Pub Date: June 1st, 2003
ISBN: 0-7434-6342-0
Publisher: Atria

A fanciful family saga by English author Joyce (Smoking Poppy, 2002, etc.) depicts one of the most eccentric British households since the Mitfords.

With daughters outnumbering sons 7-0, the Vine family is intensely matriarchal—and the fact that Mr. Vine rarely speaks to anyone at home (including his wife) only makes it the more so. Vine’s wife Martha is the heart and soul of the family, a fiercely practical woman who runs her house like a well-organized battleship and brooks no mutiny from any of her crew. But there is an unexpected side to Martha Vine, who is secretly given to occasional visions and prophecies and can sometimes foresee the future. Of all her daughters, only the youngest, Cassie, has inherited Martha’s gift, and Cassie passes it on in turn to her son Frank, conceived in an ill-advised one-nighter with an American GI. Considered unstable by her more level-headed sisters, Cassie is occasionally confined to mental hospitals, but at Martha’s command she’s given shelter by each of the six sisters in turn.
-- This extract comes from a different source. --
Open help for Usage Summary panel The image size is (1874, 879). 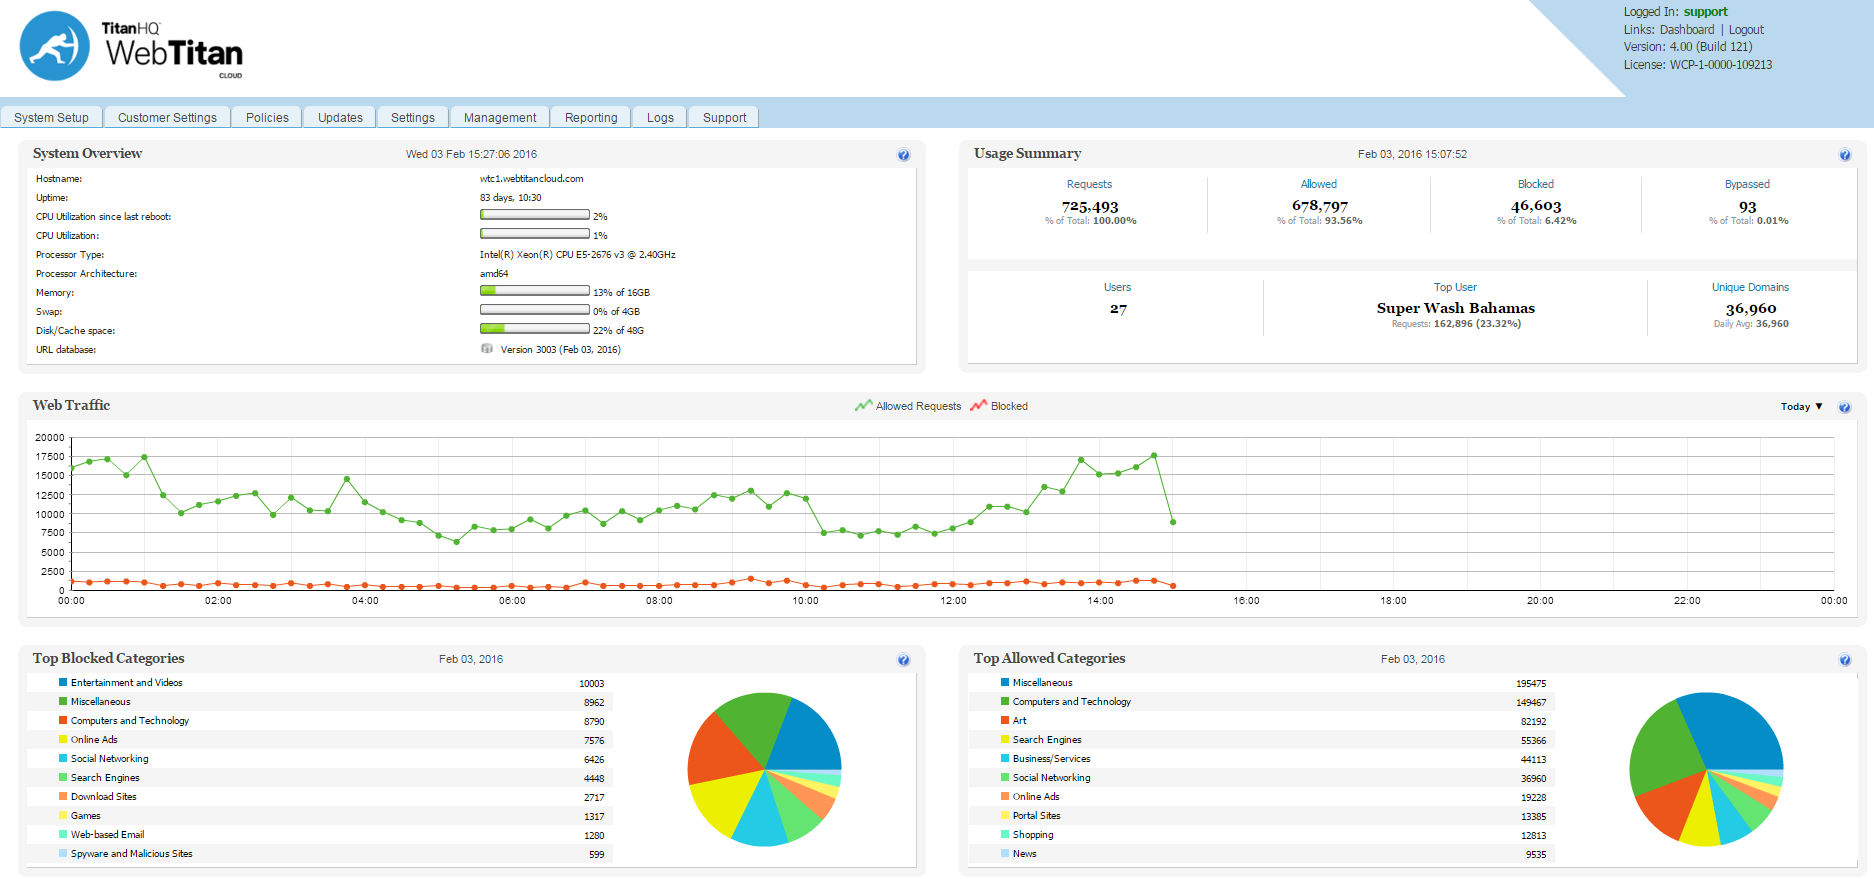pyautogui.click(x=1844, y=155)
As a result, young Frank enjoys a peripatetic childhood, growing up in environments as varied as his aunt Una’s Warwickshire farm and his aunt Beatrice’s Oxford commune. Although none of Frank’s aunts is as unconventional as his own mother, they’re an unusual lot overall, ranging from spiritualist spinsters to free-love Communists, making Frank’s upbringing a good deal more cosmopolitan than that of the average working-class English boy of his era. His story is intertwined with those of his aunts and his grandmother and mother—and of his ruined hometown of Coventry, destroyed during the war but gradually built anew in the 1950s. In Joyce’s telling, it all becomes a portrait of England at large, at once traditional and irreverent, badly worn out by war but determined to start life over again.

A rich and engaging account of particular lives amid history and great change, narrated with real grace by a master storyteller.